# START OF Document excerpt

The role of memory in encoding instructions
Participants in a priming study need to follow instructions. Working memory, the ability to maintain and process information (Baddeley and Hitch, 1974), plays an important role in encoding both spoken (Baddeley et al., 1984; Hanley and Broadbent, 1987) and written (Wright, 1978; Wright and Wilcox, 1978) instructions. Cognitive load (including intrinsic, extraneous, and germane loads) that connects instructional design to cognitive functions is related to working memory. The cognitive load consumes a part of the working memory, and particularly, with appropriate instructional design, the germane load positively affects learning (Cooper et al., 2001).
A brief introduction to the word fragment completion (WFC) test
The word fragment completion (WFC) test is widely used to assess priming. In general, the test consists of a study phase and a test phase. During the study phase, subjects are instructed to view a list of words, including target words (e.g., gazette) and non-target words (called buffers). The test phase starts after an interval (e.g., 2 h). During this phase, the subjects are randomly assigned into two groups; each group undertakes one of the following tasks: (1) uncovering studied words (e.g., gazette) given a cue and (2) uncovering non-studied words given a cue. Some fragment completion tests will include an additional test, which involves repeating the word identification of gazette either with the same cue or with a different cue (see examples in the Results section). In simple terms, priming is said to have occurred when the success rate of cue-based item identification after studying the item is higher than that of a non-studied item (see Figure 1).

# END OF Document excerpt
# START OF Supplied information

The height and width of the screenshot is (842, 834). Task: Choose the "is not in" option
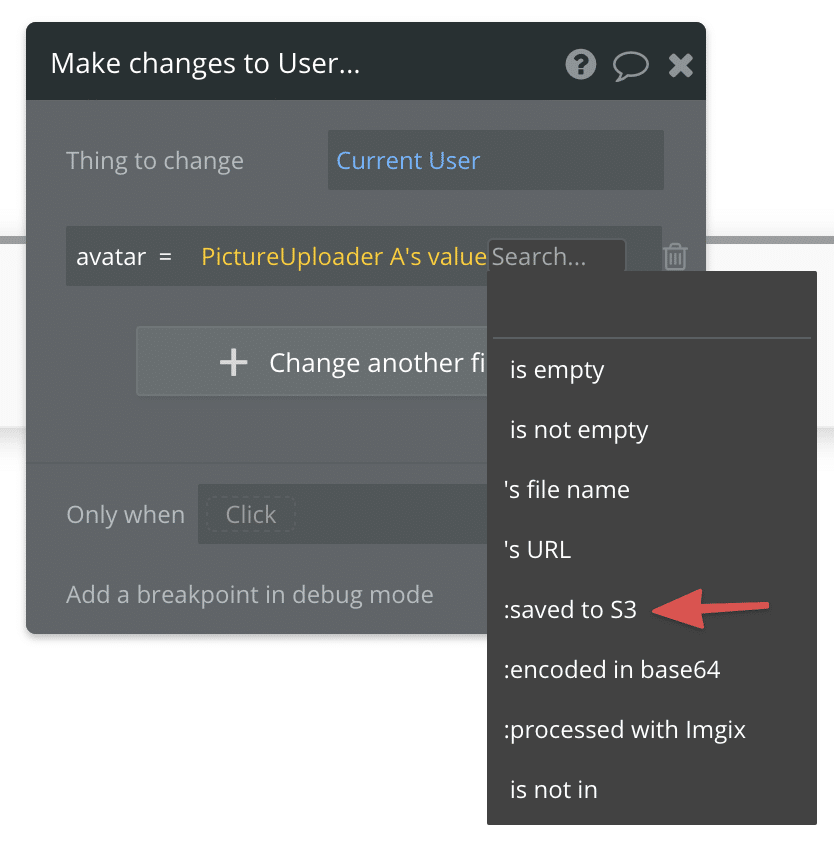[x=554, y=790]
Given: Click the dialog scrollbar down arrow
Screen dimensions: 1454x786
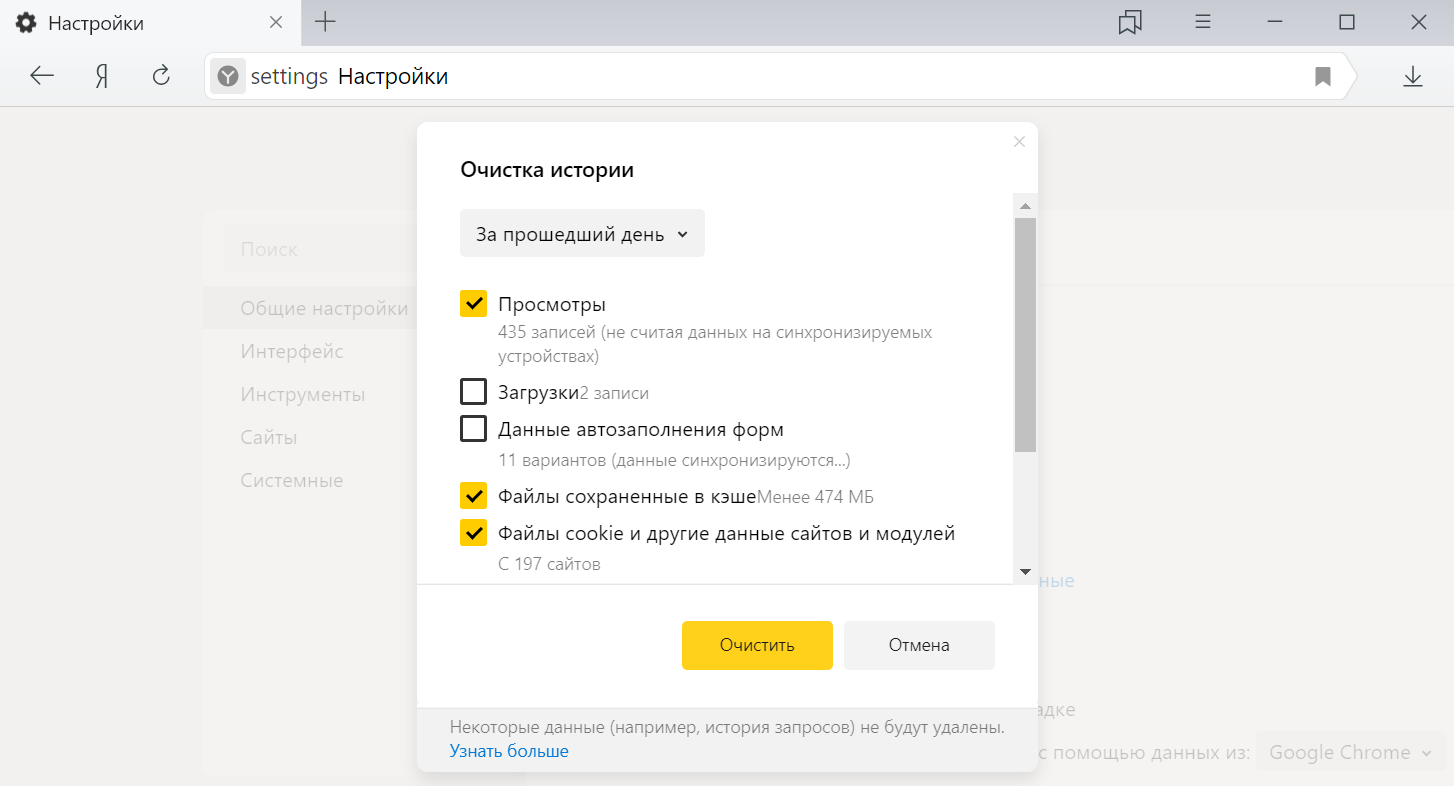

# END OF Supplied information

#### [Given instruction 1]
Decide whether each statement below agrees with the excerpt on memory and the word fragment completion test. Answer yes or no for each, and quote the words of the excerpt that settle it.
(a) During the study phase, subjects view target words along with non-target words known as buffers.
(b) In the test phase, every subject uncovers both studied and non-studied words.
(c) The excerpt states that the germane load has a negative effect on learning.
#### [Given instruction 2]
Extend the excerpt on memory and the word fragment completion test, starting right after its final sentence.

#### [Task response 1]
(a) Yes: "subjects are instructed to view a list of words, including target words (e.g., gazette) and non-target words (called buffers)."
(b) No: "the subjects are randomly assigned into two groups; each group undertakes one of the following tasks."
(c) No: "with appropriate instructional design, the germane load positively affects learning."

#### [Task response 2]
Under the Neyman–Rubin’s potential outcomes framework, the priming effect of receiving a word study, which consists of the target words (the exposure of interest), on word identification (the outcome) can be defined as follows:
It is the difference between the two potential outcomes: the first is the outcome had an individual received the word study which consists of the target words, and the second is the outcome had the same individual not received the word study (or received a word study which did not contain the target words).
We restrict our focus on the priming effect during a non-semantic word completion test, although the framework can be extended to studying semantic tasks such as rating the pleasantness when viewing a word and giving its definition. This is, in part, because priming is not affected by semantic and non-semantic encoding (Tulving and Schacter, 1990). Similarly, as priming occurs in more complex studies such as visual object recognition (Schacter et al., 1990), the framework introduced in this article may also be useful to quantify these priming effects. Although we focus on modeling the causal effect in studies of implicit memory, it may shed some light on studies of explicit memory (see the Discussion section). Finally, we note that when the instructions were not implicit but explicit during a fragment completion test, the test should be, in spirit, considered more as a “cued recall test” than a “fragment completion test.”
Method
Notations and definitions
We begin by defining the notations used throughout this article. We use Z to denote whether a word study concerning viewing a list of words (including target words, such as gazette, which we use as an example throughout this article, and non-target words, such as vermouth) is undertaken at time t0 = 0 (see Figure 1). Specifically, Z = 1 means that a subject has undertaken a word study including the target words (and henceforth referred to as having undertaken a word study for simplicity), and Z = 0 means that the subject has not undertaken the word study (or have undertaken a word study with all non-target words, which, for simplicity, we will henceforth refer to as not having undertaken a word study). In this study, we consider that Z takes binary values (i.e., having vs. not having conducted a word study), although our approach can be extended to categorical Z that takes more than two values (e.g., word studies consisting of words with low, intermediate, and advanced level of complexity). The word complexity can be quantified by, for example, evaluating the combination of syllable shapes and word patterns. As such, a further extension of Z can take any value between 0 and 100 to indicate complexity of each word (see the Discussion section for continuous and time-dependent cases).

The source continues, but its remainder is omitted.